■ CONSEGNA
Stabilisci se ciascuna affermazione concorda con il brano sulle isole Chagos, rispondendo sì o no e riportando tra virgolette le parole del brano che lo decidono. 1. Il parere della Corte Internazionale di Giustizia citato risale al 2019. 2. Londra otterrebbe la concessione dell'isola di Diego Garcia per i prossimi 50 anni. 3. Secondo Navin Ramgoolam, Londra verserebbe circa 18 miliardi di sterline anziché 9.

■ BRANO DI RIFERIMENTO
Il ritorno di Trump alla Casa Bianca e l’insostenibilità della posizione del Regno Unito di fronte al diritto internazionale stanno mettendo in seria crisi il governo laburista del primo ministro, Keir Starmer, sulla questione del ritorno delle isole Chagos sotto la sovranità delle Mauritius. Lo scorso ottobre, Londra aveva trovato un accordo per conformarsi, quanto meno parzialmente, a un parere della Corte Internazionale di Giustizia (CIG) del 2019 e a una successiva risoluzione dell’Assemblea Generale delle Nazioni Unite, ma l’opposizione più o meno esplicita di Washington minaccia di sabotare quello che dovrebbe essere un passo dovuto, anche se tardivo, nel processo di decolonizzazione dell’ex impero britannico. Tutto ruota attorno al controllo della base militare congiunta britannico-americana sull’isola di Diego Garcia, parte appunto dell’arcipelago dell’oceano Indiano, considerata cruciale per la proiezione degli interessi strategici dei due alleati nel continente asiatico.

Mercoledì, il governo Starmer ha affrontato un’infuocata sessione in Parlamento, dove le peggiori pulsioni anti-democratiche e razziste, soprattutto dei conservatori e dell’estrema destra di Nigel Farage, sono emerse pubblicamente per denunciare un’intesa che dovrebbe costituire invece un minuscolo atto di riparazione ai crimini del passato coloniale del Regno Unito. La polemica è esplosa soprattutto attorno alla cifra che Londra ha accettato di versare alle Mauritius per garantirsi la concessione della sola isola di Diego Garcia per i prossimi 99 anni. Il primo ministro del paese-arcipelago, il neo-eletto Navin Ramgoolam, aveva dato notizia di una modifica all’accordo sottoscritto dal suo predecessore, grazie alla quale sarebbero stati versati da Londra non i 9 miliardi di sterline inizialmente stabiliti, ma circa 18 miliardi per via dell’adeguamento all’inflazione dovuto all’esborso dilazionato negli anni.

■ ESTRATTO DEI DATI
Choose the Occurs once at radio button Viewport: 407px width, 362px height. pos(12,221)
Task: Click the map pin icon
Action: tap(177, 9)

■ SOLUZIONE
1. Sì: «a un parere della Corte Internazionale di Giustizia (CIG) del 2019»
2. No: «per garantirsi la concessione della sola isola di Diego Garcia per i prossimi 99 anni»
3. Sì: «non i 9 miliardi di sterline inizialmente stabiliti, ma circa 18 miliardi»